Open Access
17 May 2016 The Complete Chloroplast Genome of Capsicum frutescens (Solanaceae)
Donghwan Shim, Sebastin Raveendar, Jung-Ro Lee, Gi-An Lee, Na-Young Ro, Young-Ah Jeon, Gyu-Taek Cho, Ho-Sun Lee, Kyung-Ho Ma, Jong-Wook Chung
Author Affiliations +

A chloroplast is an organelle with its own genome encoding a number of chloroplast-specific components (Sugiura et al., 1998). Owing to its tractable size and high level of conservation, the chloroplast genome can be used to characterize genetic relationships among species. Furthermore, plant taxonomists have widely adopted the sequence variability of two loci in land plants, consisting of portions of the chloroplast rbcL and matK genes, as an effective DNA barcode (Vijayan and Tsou, 2010). Chloroplast DNA contains many of the genes necessary for proper functioning of the organelle. The analysis of chloroplast DNA sequences has proven useful in studying plant evolution (Shaw et al., 2007), and the field of chloroplast genome characterization is growing rapidly (Timmis et al., 2004). The size of the genome, which has been determined for a number of plants and algae, ranges from 85 to 292 kbp. The complete DNA sequences of several different chloroplast genomes of plants and algae have been reported. Many chloroplast DNAs contain two inverted repeats (IRs), which separate a large single-copy region (LSC) from a small single-copy region (SSC) (Palmer and Thompson, 1982). The IRs vary in length from 4 to 25 kbp (Robinson et al., 2009).

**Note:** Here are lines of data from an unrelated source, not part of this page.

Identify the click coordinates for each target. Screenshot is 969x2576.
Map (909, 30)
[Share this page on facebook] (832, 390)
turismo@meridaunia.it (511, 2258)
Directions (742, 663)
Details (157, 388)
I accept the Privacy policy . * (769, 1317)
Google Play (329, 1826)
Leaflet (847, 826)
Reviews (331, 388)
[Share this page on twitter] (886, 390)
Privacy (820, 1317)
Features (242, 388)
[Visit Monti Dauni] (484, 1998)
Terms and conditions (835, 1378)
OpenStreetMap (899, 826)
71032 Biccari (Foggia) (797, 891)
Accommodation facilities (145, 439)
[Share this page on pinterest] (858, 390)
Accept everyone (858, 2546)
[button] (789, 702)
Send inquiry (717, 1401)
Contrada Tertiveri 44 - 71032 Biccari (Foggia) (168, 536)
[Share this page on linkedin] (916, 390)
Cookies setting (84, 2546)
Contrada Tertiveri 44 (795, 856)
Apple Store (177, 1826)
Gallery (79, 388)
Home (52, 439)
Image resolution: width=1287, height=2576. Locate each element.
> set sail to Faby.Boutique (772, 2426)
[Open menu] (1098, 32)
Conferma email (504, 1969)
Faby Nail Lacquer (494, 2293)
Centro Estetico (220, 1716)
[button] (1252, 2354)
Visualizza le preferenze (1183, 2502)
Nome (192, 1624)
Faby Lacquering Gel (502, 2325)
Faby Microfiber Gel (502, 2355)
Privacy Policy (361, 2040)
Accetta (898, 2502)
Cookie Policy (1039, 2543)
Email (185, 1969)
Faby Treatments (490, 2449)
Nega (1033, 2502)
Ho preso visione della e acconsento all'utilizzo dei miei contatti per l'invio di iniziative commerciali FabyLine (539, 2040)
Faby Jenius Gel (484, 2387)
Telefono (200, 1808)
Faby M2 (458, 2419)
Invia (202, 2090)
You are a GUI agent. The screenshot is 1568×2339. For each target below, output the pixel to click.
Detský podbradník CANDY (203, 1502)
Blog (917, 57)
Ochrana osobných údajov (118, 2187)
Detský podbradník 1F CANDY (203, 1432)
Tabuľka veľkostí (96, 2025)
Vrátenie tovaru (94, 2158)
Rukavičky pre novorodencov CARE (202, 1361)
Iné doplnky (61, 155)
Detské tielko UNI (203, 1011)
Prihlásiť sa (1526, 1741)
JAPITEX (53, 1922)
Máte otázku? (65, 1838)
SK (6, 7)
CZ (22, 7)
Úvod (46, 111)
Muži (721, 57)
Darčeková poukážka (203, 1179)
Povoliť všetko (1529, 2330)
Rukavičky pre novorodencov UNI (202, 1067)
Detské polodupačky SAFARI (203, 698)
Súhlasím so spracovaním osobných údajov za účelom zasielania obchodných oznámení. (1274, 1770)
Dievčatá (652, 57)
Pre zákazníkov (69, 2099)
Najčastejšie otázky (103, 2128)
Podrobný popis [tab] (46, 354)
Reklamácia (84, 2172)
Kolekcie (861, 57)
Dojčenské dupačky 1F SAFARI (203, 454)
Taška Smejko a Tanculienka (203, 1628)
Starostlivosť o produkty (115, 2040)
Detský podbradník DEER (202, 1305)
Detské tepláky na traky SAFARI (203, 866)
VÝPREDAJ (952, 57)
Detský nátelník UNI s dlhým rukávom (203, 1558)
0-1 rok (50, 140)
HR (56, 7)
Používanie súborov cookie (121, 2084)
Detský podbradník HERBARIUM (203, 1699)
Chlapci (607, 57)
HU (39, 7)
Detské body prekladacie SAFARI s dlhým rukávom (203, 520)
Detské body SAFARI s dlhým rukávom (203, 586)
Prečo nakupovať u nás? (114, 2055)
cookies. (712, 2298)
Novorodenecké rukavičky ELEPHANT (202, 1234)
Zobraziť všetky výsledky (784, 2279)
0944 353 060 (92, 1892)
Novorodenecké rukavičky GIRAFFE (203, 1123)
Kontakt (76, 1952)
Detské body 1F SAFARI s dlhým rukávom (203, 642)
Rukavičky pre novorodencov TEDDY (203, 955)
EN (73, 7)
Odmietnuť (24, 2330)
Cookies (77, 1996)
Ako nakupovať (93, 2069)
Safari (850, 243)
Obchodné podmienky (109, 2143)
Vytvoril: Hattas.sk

Capsicum frutescens L. (Solanaceae), a name that is generally applied to all cultivated peppers in the United States, is also known as C. annuum L. (Smith and Heiser, 1951). Cultivars of C. frutescens can be annual or short-lived perennial plants. The flowers have a greenish white or greenish yellow corolla, and they are either insect- or self-pollinated. The fruit is usually very pungent, growing to 1.0–8.0 cm long and 0.6–3.0 cm in diameter (Smith and Heiser, 1951). The fruit is typically pale yellow as it matures to a bright red, but it can also be other colors (Heiser and Smith, 1953; Stummel and Bosland, 2006). More recently, C. frutescens has been bred to produce ornamental strains with a large number of erect peppers growing in colorful ripening patterns (Stummel and Bosland, 2006). Capsicum frutescens likely originated in South or Central America (Heiser, 1979; Clement et al., 2010) and spread quickly throughout the tropical and subtropical regions in this area, where it still grows wild today (Purseglove, 1976). It is also believed that C. frutescens is the ancestor of C. chinense Jacq. (Bosland, 1996; Basu et al., 2003).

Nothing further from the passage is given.